### EXTRACTED RECORDS
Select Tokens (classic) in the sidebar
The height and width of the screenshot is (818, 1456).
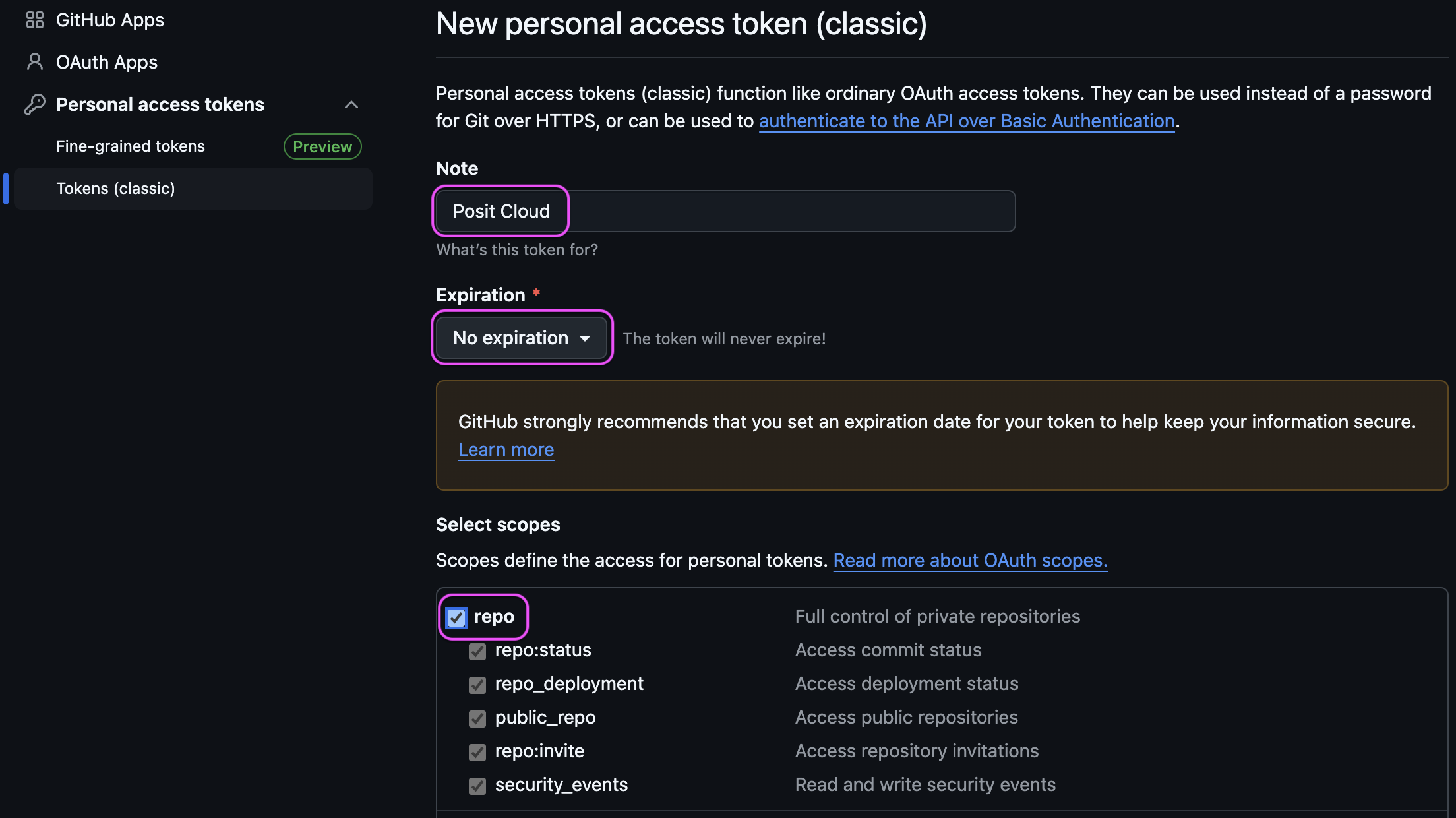193,189
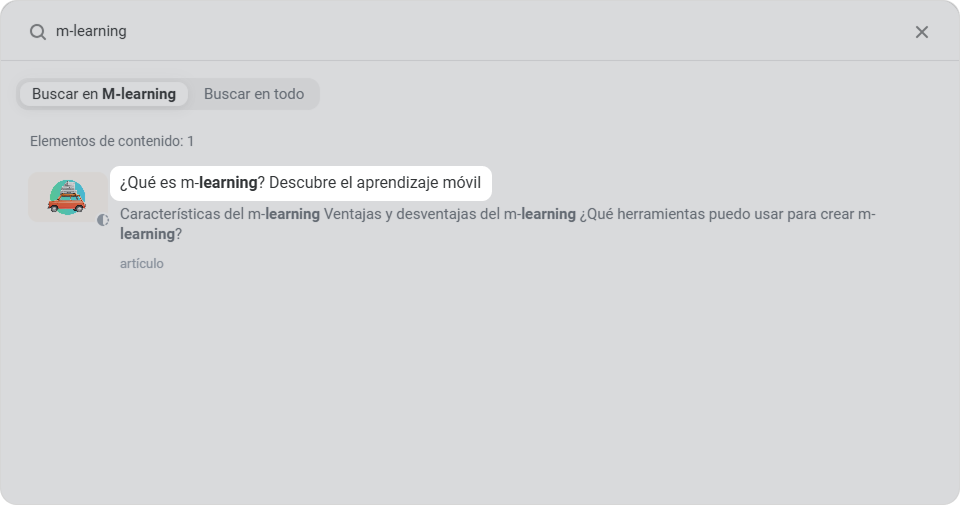The image size is (960, 505).
Task: Click the "artículo" type label
Action: [141, 264]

### TO DO
Beginning with the line containing "The height and" and ending with the last line of the listing above, output those lines exactly as written, without pictures.

### WRITTEN SOLUTION
The height and width of the screenshot is (818, 1456).
193,189
The image size is (960, 505).
Task: Click the "artículo" type label
Action: [141, 264]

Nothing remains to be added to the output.